Computed offsets for view mode: Replaces the vectors_lookup_ pointer table with stride-based arithmetic (base + stride * slot). This removes the O(n) loop and per-vector pointer memory overhead.
Lazy key reindexing: Defers slot_lookup_ population to first access via double-checked locking (std::atomic<bool> + mutex). view() returns immediately; key reindexing happens on the first contains(), get(), or count() call.
GIL release in Python bindings: Wraps load() and view() with py::gil_scoped_release (when no progress callback is active), so multiple shards can load concurrently from threads.

View benchmark results (stock USearch vs. ISCC fork)¹¶

Configuration	Stock	Fork	Speedup
Single shard (315 MB, 1.8M vectors)	0.31 s	0.018 s	17x
55 shards sequential (18 GB, 100M vectors)	15.3 s	1.22 s	13x
55 shards parallel (8 threads)	no speedup (GIL)	0.49 s	31x

Additional patches¶

The fork also fixes edge cases found in ISCC workloads. These have been reported upstream and may be resolved in future USearch releases.

Index.get() for missing keys (#494) -- get() on non-existent keys returns uninitialized memory. The patch adds a contains() check and returns None for missing keys.
Index.search(count=0) guard -- search() with count=0 triggers a zero-width array allocation. The patch adds validation at both Python and C++ levels.
serialized_length Python binding (#683) -- pybind11 cannot resolve the default serialization_config_t argument. The patch wraps it with a lambda calling the no-argument overload.
IndexedKeys.__array__ NumPy 2.0 compatibility -- Missing copy keyword parameter causes DeprecationWarning in NumPy 2.0. The patch adds and honors the parameter.

iscc-usearch optimizations¶

Bloom filter for key rejection¶

ShardedIndex has a scalable bloom filter for O(1) rejection of non-existent keys in get(), contains(), and count(). Without it, checking whether a key exists requires querying every shard sequentially.

Design:

Chains multiple fixed-size bloom filters with progressively tighter false positive rates (geometric series with r=0.5) to support unlimited growth.
Initial capacity: 10M elements, doubling per filter.
Default false positive rate: 1%.
Batch operations delegate to native Rust (fastbloom-rs) for throughput.
Checks newest filter first (most likely location for recent keys).
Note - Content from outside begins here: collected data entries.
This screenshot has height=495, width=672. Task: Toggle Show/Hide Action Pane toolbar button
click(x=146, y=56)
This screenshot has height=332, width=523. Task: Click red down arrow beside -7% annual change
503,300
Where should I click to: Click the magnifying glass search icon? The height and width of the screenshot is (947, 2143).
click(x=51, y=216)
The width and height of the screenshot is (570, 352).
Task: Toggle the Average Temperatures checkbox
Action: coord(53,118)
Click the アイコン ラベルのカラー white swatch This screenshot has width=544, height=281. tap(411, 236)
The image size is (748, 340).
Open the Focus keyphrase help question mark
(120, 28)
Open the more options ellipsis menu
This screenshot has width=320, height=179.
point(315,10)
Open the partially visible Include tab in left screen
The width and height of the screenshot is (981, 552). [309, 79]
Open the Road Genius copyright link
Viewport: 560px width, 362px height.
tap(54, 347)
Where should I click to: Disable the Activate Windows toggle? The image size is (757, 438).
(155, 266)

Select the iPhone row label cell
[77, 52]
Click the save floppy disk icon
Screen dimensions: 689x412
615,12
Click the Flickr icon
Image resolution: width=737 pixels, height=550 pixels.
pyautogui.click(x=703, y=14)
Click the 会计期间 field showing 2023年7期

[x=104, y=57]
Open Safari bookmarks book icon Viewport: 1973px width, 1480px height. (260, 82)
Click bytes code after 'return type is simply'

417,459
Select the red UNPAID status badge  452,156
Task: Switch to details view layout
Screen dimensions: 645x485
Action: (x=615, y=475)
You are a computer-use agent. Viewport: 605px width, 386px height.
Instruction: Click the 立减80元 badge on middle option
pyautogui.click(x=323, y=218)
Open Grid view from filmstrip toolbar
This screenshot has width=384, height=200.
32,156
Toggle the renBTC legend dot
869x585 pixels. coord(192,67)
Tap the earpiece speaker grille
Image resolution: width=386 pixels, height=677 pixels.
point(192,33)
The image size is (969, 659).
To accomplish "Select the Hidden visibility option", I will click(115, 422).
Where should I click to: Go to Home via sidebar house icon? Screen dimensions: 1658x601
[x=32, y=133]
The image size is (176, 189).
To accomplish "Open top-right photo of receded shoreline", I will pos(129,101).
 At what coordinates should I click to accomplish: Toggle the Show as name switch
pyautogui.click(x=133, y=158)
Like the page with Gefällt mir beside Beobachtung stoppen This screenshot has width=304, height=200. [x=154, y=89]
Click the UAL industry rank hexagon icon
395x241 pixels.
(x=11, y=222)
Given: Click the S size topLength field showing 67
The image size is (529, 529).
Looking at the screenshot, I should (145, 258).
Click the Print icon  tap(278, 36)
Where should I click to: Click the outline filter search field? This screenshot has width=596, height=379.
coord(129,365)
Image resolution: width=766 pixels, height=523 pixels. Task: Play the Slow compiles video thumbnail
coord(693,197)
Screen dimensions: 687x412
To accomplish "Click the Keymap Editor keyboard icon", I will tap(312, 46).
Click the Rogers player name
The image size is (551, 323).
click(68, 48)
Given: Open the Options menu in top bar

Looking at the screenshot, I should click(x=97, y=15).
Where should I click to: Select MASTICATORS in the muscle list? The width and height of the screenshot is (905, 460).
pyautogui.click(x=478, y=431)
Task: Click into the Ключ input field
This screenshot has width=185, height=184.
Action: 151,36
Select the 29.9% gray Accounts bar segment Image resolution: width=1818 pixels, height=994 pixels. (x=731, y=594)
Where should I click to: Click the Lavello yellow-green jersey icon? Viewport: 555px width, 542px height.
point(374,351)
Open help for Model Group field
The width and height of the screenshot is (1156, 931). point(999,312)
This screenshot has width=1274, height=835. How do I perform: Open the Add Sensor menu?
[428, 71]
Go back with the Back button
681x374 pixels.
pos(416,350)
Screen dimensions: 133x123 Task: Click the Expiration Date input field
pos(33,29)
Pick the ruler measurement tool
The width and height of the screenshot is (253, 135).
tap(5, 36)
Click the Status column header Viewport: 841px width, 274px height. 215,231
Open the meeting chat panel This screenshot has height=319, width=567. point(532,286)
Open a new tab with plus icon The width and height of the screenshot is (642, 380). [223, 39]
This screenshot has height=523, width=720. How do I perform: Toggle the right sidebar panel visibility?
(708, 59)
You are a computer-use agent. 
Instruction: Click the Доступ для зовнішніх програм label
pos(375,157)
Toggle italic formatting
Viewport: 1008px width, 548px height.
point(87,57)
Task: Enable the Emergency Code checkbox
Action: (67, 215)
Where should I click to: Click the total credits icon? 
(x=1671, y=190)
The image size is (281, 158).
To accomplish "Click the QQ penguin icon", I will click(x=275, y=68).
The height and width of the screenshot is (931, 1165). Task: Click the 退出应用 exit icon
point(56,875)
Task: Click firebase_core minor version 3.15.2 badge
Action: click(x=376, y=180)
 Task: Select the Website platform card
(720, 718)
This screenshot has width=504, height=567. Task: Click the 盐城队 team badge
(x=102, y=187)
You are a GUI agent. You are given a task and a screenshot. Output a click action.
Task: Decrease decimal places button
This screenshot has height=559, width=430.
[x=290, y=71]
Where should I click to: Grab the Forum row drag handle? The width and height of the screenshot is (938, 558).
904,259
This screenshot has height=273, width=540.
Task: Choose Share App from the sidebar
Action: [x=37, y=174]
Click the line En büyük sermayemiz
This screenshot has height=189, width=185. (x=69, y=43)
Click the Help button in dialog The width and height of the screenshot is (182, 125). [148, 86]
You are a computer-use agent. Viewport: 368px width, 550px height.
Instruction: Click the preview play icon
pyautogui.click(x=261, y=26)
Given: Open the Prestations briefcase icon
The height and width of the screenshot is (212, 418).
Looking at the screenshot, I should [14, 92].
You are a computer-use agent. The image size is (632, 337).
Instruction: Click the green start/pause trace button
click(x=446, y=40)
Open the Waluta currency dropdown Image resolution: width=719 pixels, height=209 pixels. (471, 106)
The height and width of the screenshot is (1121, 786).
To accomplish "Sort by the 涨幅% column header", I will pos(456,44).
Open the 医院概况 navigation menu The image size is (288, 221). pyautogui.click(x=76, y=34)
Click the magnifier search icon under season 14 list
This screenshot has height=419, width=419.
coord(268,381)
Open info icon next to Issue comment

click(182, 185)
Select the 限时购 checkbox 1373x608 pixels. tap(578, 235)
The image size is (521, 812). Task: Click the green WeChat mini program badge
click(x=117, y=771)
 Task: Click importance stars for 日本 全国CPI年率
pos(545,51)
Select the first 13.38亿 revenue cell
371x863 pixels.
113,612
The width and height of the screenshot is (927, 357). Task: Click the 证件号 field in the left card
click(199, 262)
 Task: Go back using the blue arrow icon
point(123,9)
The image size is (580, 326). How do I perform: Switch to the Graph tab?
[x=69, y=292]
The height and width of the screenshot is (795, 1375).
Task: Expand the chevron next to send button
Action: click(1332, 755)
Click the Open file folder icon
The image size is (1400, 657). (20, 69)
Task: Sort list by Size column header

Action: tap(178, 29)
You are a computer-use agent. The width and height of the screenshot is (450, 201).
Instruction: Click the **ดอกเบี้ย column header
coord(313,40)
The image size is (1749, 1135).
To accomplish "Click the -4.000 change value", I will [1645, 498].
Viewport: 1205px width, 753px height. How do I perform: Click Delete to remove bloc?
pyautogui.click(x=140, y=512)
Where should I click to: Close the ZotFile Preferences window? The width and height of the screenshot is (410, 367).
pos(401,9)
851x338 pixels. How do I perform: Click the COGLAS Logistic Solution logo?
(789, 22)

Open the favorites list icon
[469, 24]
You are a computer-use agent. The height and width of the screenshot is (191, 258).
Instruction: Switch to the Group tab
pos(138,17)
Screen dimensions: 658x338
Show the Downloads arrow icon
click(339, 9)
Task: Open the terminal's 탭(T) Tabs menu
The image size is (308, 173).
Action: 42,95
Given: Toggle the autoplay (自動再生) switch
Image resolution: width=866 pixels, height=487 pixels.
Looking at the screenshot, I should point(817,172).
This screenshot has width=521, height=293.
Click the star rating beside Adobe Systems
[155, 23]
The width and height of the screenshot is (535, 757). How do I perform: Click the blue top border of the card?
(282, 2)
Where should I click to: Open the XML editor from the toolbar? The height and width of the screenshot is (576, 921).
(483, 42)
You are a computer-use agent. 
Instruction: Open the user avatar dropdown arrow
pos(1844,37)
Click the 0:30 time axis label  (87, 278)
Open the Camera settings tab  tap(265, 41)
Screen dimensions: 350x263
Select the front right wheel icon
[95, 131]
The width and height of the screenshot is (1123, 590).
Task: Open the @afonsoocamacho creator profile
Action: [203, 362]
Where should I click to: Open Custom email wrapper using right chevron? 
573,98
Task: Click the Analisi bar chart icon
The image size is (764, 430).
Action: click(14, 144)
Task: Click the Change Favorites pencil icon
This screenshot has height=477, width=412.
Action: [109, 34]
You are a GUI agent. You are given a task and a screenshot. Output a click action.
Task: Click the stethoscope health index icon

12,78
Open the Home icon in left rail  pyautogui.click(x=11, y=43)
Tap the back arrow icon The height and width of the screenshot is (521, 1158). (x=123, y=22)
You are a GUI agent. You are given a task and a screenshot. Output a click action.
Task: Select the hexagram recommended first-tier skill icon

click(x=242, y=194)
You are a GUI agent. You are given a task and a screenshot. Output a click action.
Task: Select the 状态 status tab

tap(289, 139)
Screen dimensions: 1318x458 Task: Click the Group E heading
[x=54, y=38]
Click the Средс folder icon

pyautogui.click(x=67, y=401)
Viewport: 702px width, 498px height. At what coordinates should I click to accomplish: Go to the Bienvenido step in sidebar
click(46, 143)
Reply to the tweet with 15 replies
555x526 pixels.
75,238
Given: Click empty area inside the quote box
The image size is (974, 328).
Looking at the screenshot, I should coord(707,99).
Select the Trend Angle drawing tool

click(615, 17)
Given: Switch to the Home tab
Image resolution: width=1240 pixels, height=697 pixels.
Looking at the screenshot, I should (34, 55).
Bloom filter vs. native key lookups²¶

Even with the patched fork's efficient key lookups in view mode, the bloom filter is 3-50x faster for non-existent key rejection. Without bloom, miss latency scales linearly with shard count because every shard must be checked. With bloom, miss latency stays constant at ~1 us regardless of shard count.

Single key contains() -- non-existent keys (bloom's strength):

Shards	Bloom	Native	Speedup
1	1.5 us	3.9 us	2.6x
3	0.9 us	4.1 us	4.6x
5	1.4 us	9.6 us	6.9x
10	0.6 us	24.5 us	40.8x
20	1.0 us	52.5 us	52.5x

Single key contains() -- existing keys (bloom overhead):

Shards	Bloom	Native	Overhead
1	3.0 us	2.1 us	1.4x
3	4.6 us	2.6 us	1.8x
5	6.9 us	5.5 us	1.3x
10	12.7 us	11.6 us	~1x
20	21.2 us	27.8 us	0.8x

Batch get() (100 keys) -- non-existent keys:

Shards	Bloom	Native	Speedup
1	33.8 us	23.5 us	~1x
5	86.0 us	193.4 us	2.3x
10	71.6 us	462.5 us	6.5x
20	65.9 us	812.2 us	12.3x

For existing keys, the bloom filter adds ~1.3-1.8x overhead at low shard counts but becomes neutral or faster at higher counts where Python-level shard iteration dominates. The bloom filter is enabled by default and recommended for all sharded indexes.

Sharded index architecture¶

HNSW graph construction slows as the graph grows. A single USearch Index averages ~11.7K vectors/sec over 1M inserts, with throughput dropping as the graph grows. Sharding resets the curve: each shard stays small, holding ~13K vectors/sec throughout.

Metric	Single Index	ShardedIndex (32 MB shards)
Add throughput (1M vecs)	11,682 vec/sec	13,173 vec/sec
Memory usage	324 MB	54 MB

Vectorized search merging¶

Multi-shard search results are merged with vectorized NumPy operations:

np.concatenate stacks results from all shards.
np.argsort(axis=1) sorts each query row independently.
Advanced indexing gathers sorted keys and distances without per-query iteration.
Radius filtering is applied as a vectorized mask across the entire batch.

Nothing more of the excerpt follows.